## Work request
The records are given next. Repeat each one exactly.

## Provided records
○ ○ ○ ○ ○
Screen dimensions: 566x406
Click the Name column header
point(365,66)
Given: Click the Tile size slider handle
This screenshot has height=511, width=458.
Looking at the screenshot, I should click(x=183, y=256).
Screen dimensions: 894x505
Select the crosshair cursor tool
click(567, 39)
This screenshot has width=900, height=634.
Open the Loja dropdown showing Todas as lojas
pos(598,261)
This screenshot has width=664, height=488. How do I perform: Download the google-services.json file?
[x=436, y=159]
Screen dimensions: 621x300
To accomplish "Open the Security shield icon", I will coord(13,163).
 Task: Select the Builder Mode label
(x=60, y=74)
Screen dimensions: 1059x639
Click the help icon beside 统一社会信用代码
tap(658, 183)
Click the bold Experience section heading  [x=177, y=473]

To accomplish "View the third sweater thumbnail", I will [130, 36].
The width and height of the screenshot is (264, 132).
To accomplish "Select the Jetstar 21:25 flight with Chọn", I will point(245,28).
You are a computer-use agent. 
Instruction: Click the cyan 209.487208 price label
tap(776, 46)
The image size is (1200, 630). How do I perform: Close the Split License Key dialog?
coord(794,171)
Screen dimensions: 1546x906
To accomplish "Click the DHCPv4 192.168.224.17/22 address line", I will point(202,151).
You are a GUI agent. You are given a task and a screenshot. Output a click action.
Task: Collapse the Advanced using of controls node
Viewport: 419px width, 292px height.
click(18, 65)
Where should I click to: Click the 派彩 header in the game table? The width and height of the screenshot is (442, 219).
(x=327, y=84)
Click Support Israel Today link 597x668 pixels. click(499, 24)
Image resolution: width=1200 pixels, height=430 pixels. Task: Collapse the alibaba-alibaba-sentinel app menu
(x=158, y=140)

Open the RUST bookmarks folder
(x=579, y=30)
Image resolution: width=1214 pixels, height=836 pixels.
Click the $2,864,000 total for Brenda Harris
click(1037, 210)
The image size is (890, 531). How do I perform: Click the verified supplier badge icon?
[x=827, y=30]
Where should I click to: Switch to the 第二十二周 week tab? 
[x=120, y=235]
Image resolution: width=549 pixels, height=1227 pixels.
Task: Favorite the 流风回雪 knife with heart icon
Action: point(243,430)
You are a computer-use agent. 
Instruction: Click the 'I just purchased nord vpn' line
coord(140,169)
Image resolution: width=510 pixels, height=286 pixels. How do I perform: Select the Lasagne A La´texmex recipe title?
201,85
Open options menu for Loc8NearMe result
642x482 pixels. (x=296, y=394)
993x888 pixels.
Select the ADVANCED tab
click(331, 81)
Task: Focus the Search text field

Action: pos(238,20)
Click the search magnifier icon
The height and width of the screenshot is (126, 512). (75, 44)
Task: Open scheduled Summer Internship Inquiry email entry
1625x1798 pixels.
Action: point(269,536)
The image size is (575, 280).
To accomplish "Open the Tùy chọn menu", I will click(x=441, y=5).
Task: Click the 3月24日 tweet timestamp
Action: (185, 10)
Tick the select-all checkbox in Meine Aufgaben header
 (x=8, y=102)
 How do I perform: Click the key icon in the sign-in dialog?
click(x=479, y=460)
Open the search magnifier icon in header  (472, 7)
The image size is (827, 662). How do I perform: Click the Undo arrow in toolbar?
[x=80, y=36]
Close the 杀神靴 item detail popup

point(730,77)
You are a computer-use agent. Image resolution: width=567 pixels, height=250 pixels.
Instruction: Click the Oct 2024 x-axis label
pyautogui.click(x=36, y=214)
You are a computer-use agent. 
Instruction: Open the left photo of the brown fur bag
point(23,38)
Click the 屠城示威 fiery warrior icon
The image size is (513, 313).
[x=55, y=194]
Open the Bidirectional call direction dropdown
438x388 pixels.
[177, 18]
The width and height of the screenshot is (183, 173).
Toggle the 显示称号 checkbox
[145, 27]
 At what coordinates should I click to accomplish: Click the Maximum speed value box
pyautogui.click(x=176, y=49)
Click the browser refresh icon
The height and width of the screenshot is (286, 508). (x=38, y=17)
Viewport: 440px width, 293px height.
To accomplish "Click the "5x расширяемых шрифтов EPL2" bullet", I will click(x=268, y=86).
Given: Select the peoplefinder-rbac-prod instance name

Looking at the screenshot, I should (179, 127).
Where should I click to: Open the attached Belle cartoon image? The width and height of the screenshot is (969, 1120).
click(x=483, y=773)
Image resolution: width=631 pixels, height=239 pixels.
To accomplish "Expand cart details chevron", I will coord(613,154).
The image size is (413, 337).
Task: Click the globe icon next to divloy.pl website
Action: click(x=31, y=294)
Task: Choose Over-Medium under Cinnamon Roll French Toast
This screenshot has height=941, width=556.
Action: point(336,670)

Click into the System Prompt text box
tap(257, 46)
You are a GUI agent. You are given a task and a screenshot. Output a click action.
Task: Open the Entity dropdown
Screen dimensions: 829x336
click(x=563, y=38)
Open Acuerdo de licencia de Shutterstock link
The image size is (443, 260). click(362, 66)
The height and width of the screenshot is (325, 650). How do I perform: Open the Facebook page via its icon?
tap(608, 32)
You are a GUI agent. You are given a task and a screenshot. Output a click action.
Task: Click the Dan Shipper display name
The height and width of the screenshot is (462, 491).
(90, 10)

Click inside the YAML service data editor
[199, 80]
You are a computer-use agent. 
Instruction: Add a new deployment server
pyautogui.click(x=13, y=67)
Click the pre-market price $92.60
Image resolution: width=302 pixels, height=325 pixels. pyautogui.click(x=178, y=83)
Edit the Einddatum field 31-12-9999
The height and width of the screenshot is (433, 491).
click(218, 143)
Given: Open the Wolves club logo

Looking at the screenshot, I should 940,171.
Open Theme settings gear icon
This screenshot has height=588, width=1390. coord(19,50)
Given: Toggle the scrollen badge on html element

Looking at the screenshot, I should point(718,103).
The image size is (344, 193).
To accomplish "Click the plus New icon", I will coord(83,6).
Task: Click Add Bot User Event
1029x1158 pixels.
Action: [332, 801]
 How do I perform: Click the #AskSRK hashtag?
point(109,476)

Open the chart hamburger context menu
○ ○ ○ ○ ○
## Response box
Screen dimensions: 566x406
Click the Name column header
point(365,66)
Given: Click the Tile size slider handle
This screenshot has height=511, width=458.
Looking at the screenshot, I should click(x=183, y=256).
Screen dimensions: 894x505
Select the crosshair cursor tool
click(567, 39)
This screenshot has width=900, height=634.
Open the Loja dropdown showing Todas as lojas
pos(598,261)
This screenshot has width=664, height=488. How do I perform: Download the google-services.json file?
[x=436, y=159]
Screen dimensions: 621x300
To accomplish "Open the Security shield icon", I will coord(13,163).
 Task: Select the Builder Mode label
(x=60, y=74)
Screen dimensions: 1059x639
Click the help icon beside 统一社会信用代码
tap(658, 183)
Click the bold Experience section heading  [x=177, y=473]

To accomplish "View the third sweater thumbnail", I will [130, 36].
The width and height of the screenshot is (264, 132).
To accomplish "Select the Jetstar 21:25 flight with Chọn", I will point(245,28).
You are a computer-use agent. 
Instruction: Click the cyan 209.487208 price label
tap(776, 46)
The image size is (1200, 630). How do I perform: Close the Split License Key dialog?
coord(794,171)
Screen dimensions: 1546x906
To accomplish "Click the DHCPv4 192.168.224.17/22 address line", I will point(202,151).
You are a GUI agent. You are given a task and a screenshot. Output a click action.
Task: Collapse the Advanced using of controls node
Viewport: 419px width, 292px height.
click(18, 65)
Where should I click to: Click the 派彩 header in the game table? The width and height of the screenshot is (442, 219).
(x=327, y=84)
Click Support Israel Today link 597x668 pixels. click(499, 24)
Image resolution: width=1200 pixels, height=430 pixels. Task: Collapse the alibaba-alibaba-sentinel app menu
(x=158, y=140)

Open the RUST bookmarks folder
(x=579, y=30)
Image resolution: width=1214 pixels, height=836 pixels.
Click the $2,864,000 total for Brenda Harris
click(1037, 210)
The image size is (890, 531). How do I perform: Click the verified supplier badge icon?
[x=827, y=30]
Where should I click to: Switch to the 第二十二周 week tab? 
[x=120, y=235]
Image resolution: width=549 pixels, height=1227 pixels.
Task: Favorite the 流风回雪 knife with heart icon
Action: point(243,430)
You are a computer-use agent. 
Instruction: Click the 'I just purchased nord vpn' line
coord(140,169)
Image resolution: width=510 pixels, height=286 pixels. How do I perform: Select the Lasagne A La´texmex recipe title?
201,85
Open options menu for Loc8NearMe result
642x482 pixels. (x=296, y=394)
993x888 pixels.
Select the ADVANCED tab
click(331, 81)
Task: Focus the Search text field

Action: pos(238,20)
Click the search magnifier icon
The height and width of the screenshot is (126, 512). (75, 44)
Task: Open scheduled Summer Internship Inquiry email entry
1625x1798 pixels.
Action: point(269,536)
The image size is (575, 280).
To accomplish "Open the Tùy chọn menu", I will click(x=441, y=5).
Task: Click the 3月24日 tweet timestamp
Action: (185, 10)
Tick the select-all checkbox in Meine Aufgaben header
 (x=8, y=102)
 How do I perform: Click the key icon in the sign-in dialog?
click(x=479, y=460)
Open the search magnifier icon in header  (472, 7)
The image size is (827, 662). How do I perform: Click the Undo arrow in toolbar?
[x=80, y=36]
Close the 杀神靴 item detail popup

point(730,77)
You are a computer-use agent. Image resolution: width=567 pixels, height=250 pixels.
Instruction: Click the Oct 2024 x-axis label
pyautogui.click(x=36, y=214)
You are a computer-use agent. 
Instruction: Open the left photo of the brown fur bag
point(23,38)
Click the 屠城示威 fiery warrior icon
The image size is (513, 313).
[x=55, y=194]
Open the Bidirectional call direction dropdown
438x388 pixels.
[177, 18]
The width and height of the screenshot is (183, 173).
Toggle the 显示称号 checkbox
[145, 27]
 At what coordinates should I click to accomplish: Click the Maximum speed value box
pyautogui.click(x=176, y=49)
Click the browser refresh icon
The height and width of the screenshot is (286, 508). (x=38, y=17)
Viewport: 440px width, 293px height.
To accomplish "Click the "5x расширяемых шрифтов EPL2" bullet", I will click(x=268, y=86).
Given: Select the peoplefinder-rbac-prod instance name

Looking at the screenshot, I should (179, 127).
Where should I click to: Open the attached Belle cartoon image? The width and height of the screenshot is (969, 1120).
click(x=483, y=773)
Image resolution: width=631 pixels, height=239 pixels.
To accomplish "Expand cart details chevron", I will coord(613,154).
The image size is (413, 337).
Task: Click the globe icon next to divloy.pl website
Action: click(x=31, y=294)
Task: Choose Over-Medium under Cinnamon Roll French Toast
This screenshot has height=941, width=556.
Action: point(336,670)

Click into the System Prompt text box
tap(257, 46)
You are a GUI agent. You are given a task and a screenshot. Output a click action.
Task: Open the Entity dropdown
Screen dimensions: 829x336
click(x=563, y=38)
Open Acuerdo de licencia de Shutterstock link
The image size is (443, 260). click(362, 66)
The height and width of the screenshot is (325, 650). How do I perform: Open the Facebook page via its icon?
tap(608, 32)
You are a GUI agent. You are given a task and a screenshot. Output a click action.
Task: Click the Dan Shipper display name
The height and width of the screenshot is (462, 491).
(90, 10)

Click inside the YAML service data editor
[199, 80]
You are a computer-use agent. 
Instruction: Add a new deployment server
pyautogui.click(x=13, y=67)
Click the pre-market price $92.60
Image resolution: width=302 pixels, height=325 pixels. pyautogui.click(x=178, y=83)
Edit the Einddatum field 31-12-9999
The height and width of the screenshot is (433, 491).
click(218, 143)
Given: Open the Wolves club logo

Looking at the screenshot, I should 940,171.
Open Theme settings gear icon
This screenshot has height=588, width=1390. coord(19,50)
Given: Toggle the scrollen badge on html element

Looking at the screenshot, I should point(718,103).
The image size is (344, 193).
To accomplish "Click the plus New icon", I will coord(83,6).
Task: Click Add Bot User Event
1029x1158 pixels.
Action: [332, 801]
 How do I perform: Click the #AskSRK hashtag?
point(109,476)

Open the chart hamburger context menu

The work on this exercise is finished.